(Beginning of TASK INPUT)

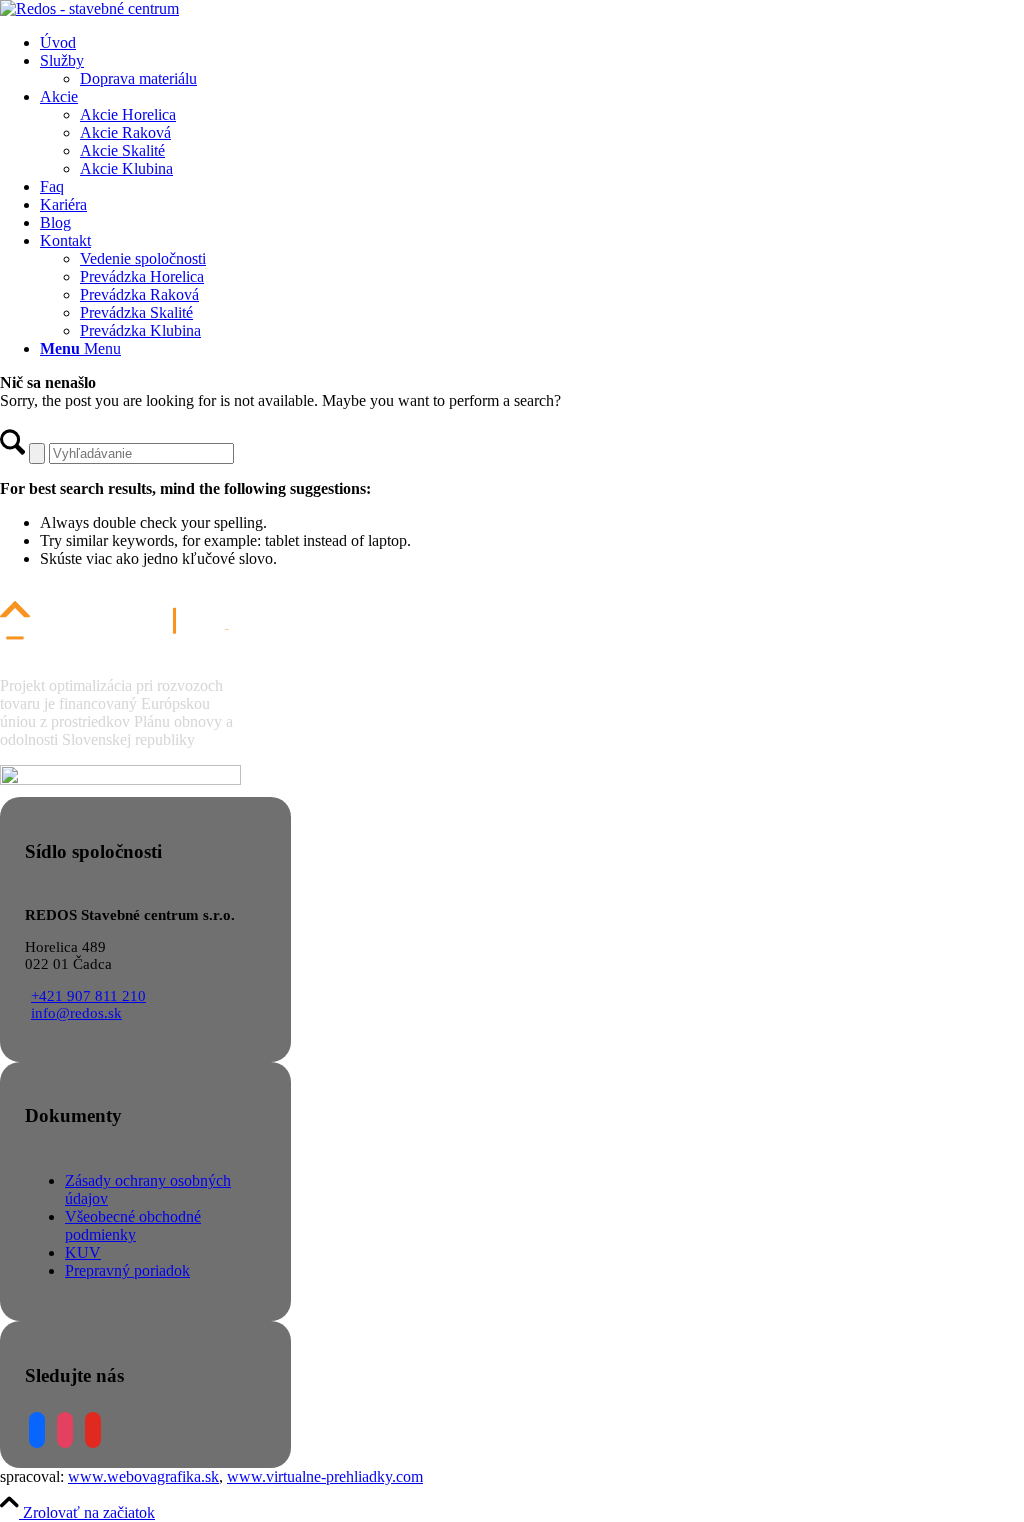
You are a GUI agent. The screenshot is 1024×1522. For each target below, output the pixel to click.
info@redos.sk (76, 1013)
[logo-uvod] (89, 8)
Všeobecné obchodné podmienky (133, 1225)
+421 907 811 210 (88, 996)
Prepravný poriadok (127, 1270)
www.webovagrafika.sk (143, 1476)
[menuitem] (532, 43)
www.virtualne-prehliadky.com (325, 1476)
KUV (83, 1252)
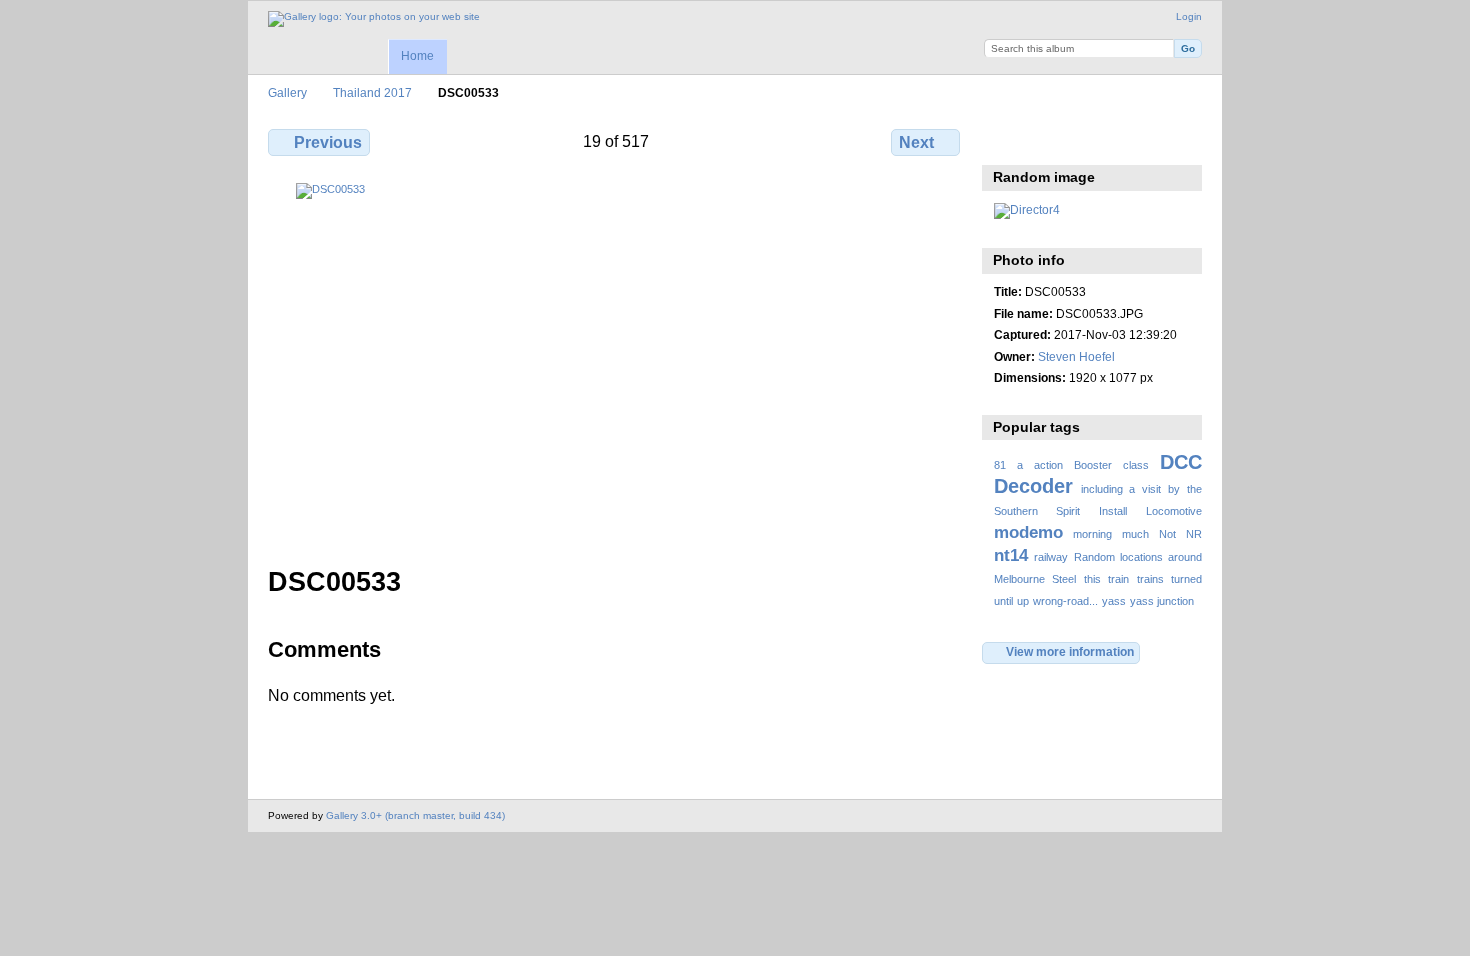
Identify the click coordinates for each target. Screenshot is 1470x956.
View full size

(End of TASK INPUT)

- [THE TASK]: Repeat verbatim the lines from the one with "[menuitem] (532, 43)" through the end of the listing above. Include both ends, add nothing, and exclude the pictures.

- [COMPLETED EXERCISE]:
[menuitem] (532, 43)
www.virtualne-prehliadky.com (325, 1476)
KUV (83, 1252)
Identify the click coordinates for each target. Screenshot is 1470x956.
View full size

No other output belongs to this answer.